- [Document passage]
◆ ◆ ◆

Next Salon Discussion

First Tuesday current affairs - Tuesday 7 November 7:00pm start
PDF Print E-mail
Manchester lifestyle reviews

Manchester Centre for Emotion and Value (MANCEV)

Emotion: Phenomenology and Content

Reviewed by Simon Belt May 2011

This was a one-day conference focusing on two aspects commonly associated with emotional experience: phenomenology and content, hosted by the Manchester Centre for Emotion and Value (MANCEV) at Manchester University, and supported by the Royal Institute of Philosophy.

 

MANCEV was set up in 2008 to serve as a hub for research into the emotions and their relation to both aesthetic and ethical value, and claims to be one of the foremost places for research into the emotions and value, with a wide ranging expertise amongst academic staff and a flourishing graduate community.

 

Peter Goldie, Director of MANCEV opened the conference held in a seminar room at the University, and having a peak attendance of 20 people - 4 of whom were external speakers flown in for it. To dignify this seminar with the title of a conference at an academic institution may help attract external funding for University lecturer and student activity, but it demeans the value of an historically prestigious academy in the process.

 

Michelle Montague (Bristol University), introduced her paper on 'Evaluative Phenomenology and Content' first, and to her relative credit there was a four page hand-out to go with her introduction though it read more like the abbreviated minutes of a briefing session for web developers, and nothing like a discussion about philosophical issues. Reading out the four pages of abbreviated minutes or definitions didn't help any, and the banal classification of various sample emotions as positive or negative left me wondering what one dimensional landscape I'd stepped into and whether I'd be getting a gold star or a red dot to put on my name badge.

◆ ◆ ◆

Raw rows
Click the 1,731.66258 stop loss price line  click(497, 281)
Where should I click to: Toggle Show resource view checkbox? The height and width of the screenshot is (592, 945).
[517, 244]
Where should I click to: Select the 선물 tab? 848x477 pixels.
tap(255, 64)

◆ ◆ ◆

- [Short exercise 1] Duplicate all of the rows, line for line, with nothing changed.
- [Short exercise 2] Pick up the review of the Manchester emotion conference after its final sentence and keep writing it.
The review and the rows have nothing to do with each other.

- [Written response 1]
Click the 1,731.66258 stop loss price line  click(497, 281)
Where should I click to: Toggle Show resource view checkbox? The height and width of the screenshot is (592, 945).
[517, 244]
Where should I click to: Select the 선물 tab? 848x477 pixels.
tap(255, 64)

- [Written response 2]
 

If I didn't know I was sat in a Philosophy department at a supposedly top university, I'd think I was sat in a discussion about developing alternative Cascading Style Sheets for a website that aimed to respond to a visitor's emotional state when they ticked either a happy or sad box on the front page of a website. I've sat through some dry Information Technology courses on developing applications using the latest computer programming techniques, but none of those had such repetition of the words 'Properties' and 'Attributes' of emotions without explaining or contextualising them, whether they were 'Positive' or 'Negative', or had 'Value' or 'Disvalue' in their associated state of affairs. Is humanity really so binary?

 

Ok, I'm not a philosophy student, but if someone can explain these concluding sentences of the presentation, please do:

In experiencing the negative affect that is part of experiencing sadness, the negative affect is itself experienced as something of disvalue. This disvalue experienced as part of the negative affect resembles the disvalue that is attributed to the state of affairs of the friend's death. It is then partly in virtue of this resemblance relation that the negative affect experienced as a property of experience represents the disvalue attributed to the friend's death.

 

In the discussion, Michelle agreed that life was more complex than a two dimensional computer programme, suggested I read about John Searle's Chinese room (the second time this has been suggested to me in as many months), which will be very useful for the Salon discussion in October entitled 'Artificial intelligence and human consciousness'. She also took on board the need to think about aspects of experience she wasn't comfortable giving a positive or negative score to, like surprise for example. The introduction of Spock from Star Trek (a ficticious character from a sophisticated and socialised human imagination), as someone we should try and get inside the head of to imagine the world got me thinking.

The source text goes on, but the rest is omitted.